10.2. Character Sets and Collations in MySQL
The MySQL server can support multiple character sets. To list the
available character sets, use the SHOW CHARACTER
SET
statement. A partial listing follows. For more
complete information, see Section 10.9, “Character Sets and Collations That MySQL Supports”.

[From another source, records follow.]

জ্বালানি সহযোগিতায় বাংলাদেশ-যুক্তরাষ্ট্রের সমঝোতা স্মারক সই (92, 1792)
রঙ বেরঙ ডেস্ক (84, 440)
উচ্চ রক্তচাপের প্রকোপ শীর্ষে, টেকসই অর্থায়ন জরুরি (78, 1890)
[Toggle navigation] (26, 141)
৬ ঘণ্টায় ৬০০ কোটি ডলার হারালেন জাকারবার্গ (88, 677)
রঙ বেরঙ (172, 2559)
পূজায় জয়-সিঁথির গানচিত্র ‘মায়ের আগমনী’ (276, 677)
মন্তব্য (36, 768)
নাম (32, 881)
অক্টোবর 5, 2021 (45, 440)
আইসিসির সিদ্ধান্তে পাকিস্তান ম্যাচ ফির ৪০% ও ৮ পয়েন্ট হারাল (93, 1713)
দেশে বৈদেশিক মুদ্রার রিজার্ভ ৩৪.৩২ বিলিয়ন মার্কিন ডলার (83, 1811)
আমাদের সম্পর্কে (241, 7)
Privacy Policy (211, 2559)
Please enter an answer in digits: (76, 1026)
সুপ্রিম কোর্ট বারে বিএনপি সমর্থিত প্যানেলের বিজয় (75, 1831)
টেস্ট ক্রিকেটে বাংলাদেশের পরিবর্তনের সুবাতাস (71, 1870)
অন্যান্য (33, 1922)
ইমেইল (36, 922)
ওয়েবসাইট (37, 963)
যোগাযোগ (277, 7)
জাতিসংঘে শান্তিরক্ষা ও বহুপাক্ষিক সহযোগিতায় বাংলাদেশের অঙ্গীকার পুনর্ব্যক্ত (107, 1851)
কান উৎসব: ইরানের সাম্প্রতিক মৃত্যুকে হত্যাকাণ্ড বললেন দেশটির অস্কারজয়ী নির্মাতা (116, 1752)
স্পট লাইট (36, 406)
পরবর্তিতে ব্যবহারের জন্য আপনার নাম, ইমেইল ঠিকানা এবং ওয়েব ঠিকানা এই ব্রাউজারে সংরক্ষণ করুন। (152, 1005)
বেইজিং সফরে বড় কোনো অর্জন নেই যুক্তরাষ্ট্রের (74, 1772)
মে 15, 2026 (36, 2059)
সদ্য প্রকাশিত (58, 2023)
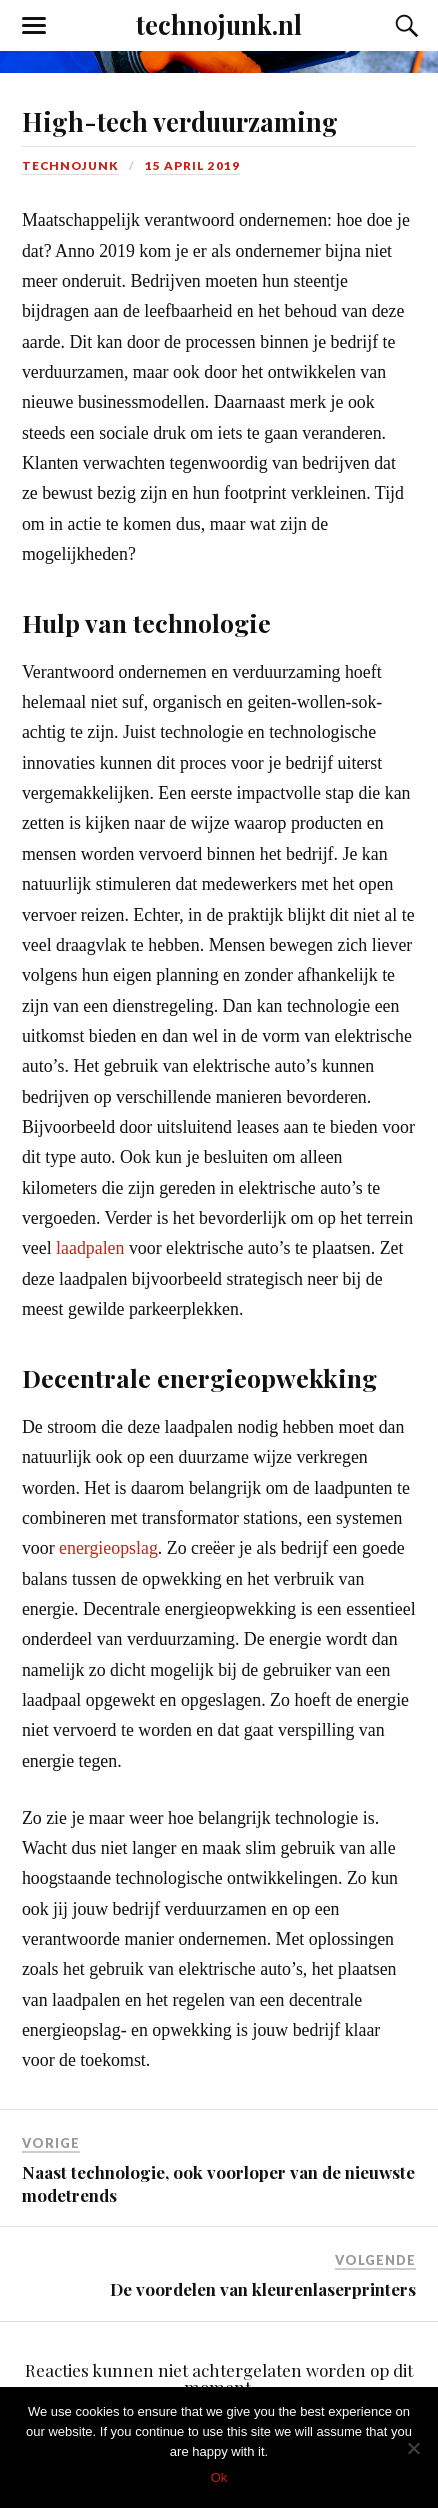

mysql> SHOW CHARACTER SET;
+----------+-----------------------------+---------------------+--------+
| Charset | Description | Default collation | Maxlen |
+----------+-----------------------------+---------------------+--------+
| big5 | Big5 Traditional Chinese | big5_chinese_ci | 2 |
| dec8 | DEC West European | dec8_swedish_ci | 1 |
| cp850 | DOS West European | cp850_general_ci | 1 |
| hp8 | HP West European | hp8_english_ci | 1 |
| koi8r | KOI8-R Relcom Russian | koi8r_general_ci | 1 |
| latin1 | cp1252 West European | latin1_swedish_ci | 1 |
| latin2 | ISO 8859-2 Central European | latin2_general_ci | 1 |
| swe7 | 7bit Swedish | swe7_swedish_ci | 1 |
| ascii | US ASCII | ascii_general_ci | 1 |
| ujis | EUC-JP Japanese | ujis_japanese_ci | 3 |
| sjis | Shift-JIS Japanese | sjis_japanese_ci | 2 |
| hebrew | ISO 8859-8 Hebrew | hebrew_general_ci | 1 |
| tis620 | TIS620 Thai | tis620_thai_ci | 1 |
| euckr | EUC-KR Korean | euckr_korean_ci | 2 |
| koi8u | KOI8-U Ukrainian | koi8u_general_ci | 1 |
| gb2312 | GB2312 Simplified Chinese | gb2312_chinese_ci | 2 |
| greek | ISO 8859-7 Greek | greek_general_ci | 1 |
| cp1250 | Windows Central European | cp1250_general_ci | 1 |
| gbk | GBK Simplified Chinese | gbk_chinese_ci | 2 |
| latin5 | ISO 8859-9 Turkish | latin5_turkish_ci | 1 |
...
Any given character set always has at least one collation. It may
have several collations. To list the collations for a character
set, use the SHOW COLLATION
statement. For
example, to see the collations for the latin1
(cp1252 West European) character set, use this statement to find
those collation names that begin with latin1
:
mysql> SHOW COLLATION LIKE 'latin1%';
+---------------------+---------+----+---------+----------+---------+
| Collation | Charset | Id | Default | Compiled | Sortlen |
+---------------------+---------+----+---------+----------+---------+
| latin1_german1_ci | latin1 | 5 | | | 0 |
| latin1_swedish_ci | latin1 | 8 | Yes | Yes | 1 |
| latin1_danish_ci | latin1 | 15 | | | 0 |
| latin1_german2_ci | latin1 | 31 | | Yes | 2 |
| latin1_bin | latin1 | 47 | | Yes | 1 |
| latin1_general_ci | latin1 | 48 | | | 0 |
| latin1_general_cs | latin1 | 49 | | | 0 |
| latin1_spanish_ci | latin1 | 94 | | | 0 |
+---------------------+---------+----+---------+----------+---------+
The latin1
collations have the following
meanings:
Collations have these general characteristics:
Two different character sets cannot have the same collation.
Each character set has one collation that is the
default collation. For example, the
default collation for latin1
is
latin1_swedish_ci
. The output for
SHOW CHARACTER SET
indicates which
collation is the default for each displayed character set.
There is a convention for collation names: They start with the
name of the character set with which they are associated, they
usually include a language name, and they end with
_ci
(case insensitive),
_cs
(case sensitive), or
_bin
(binary).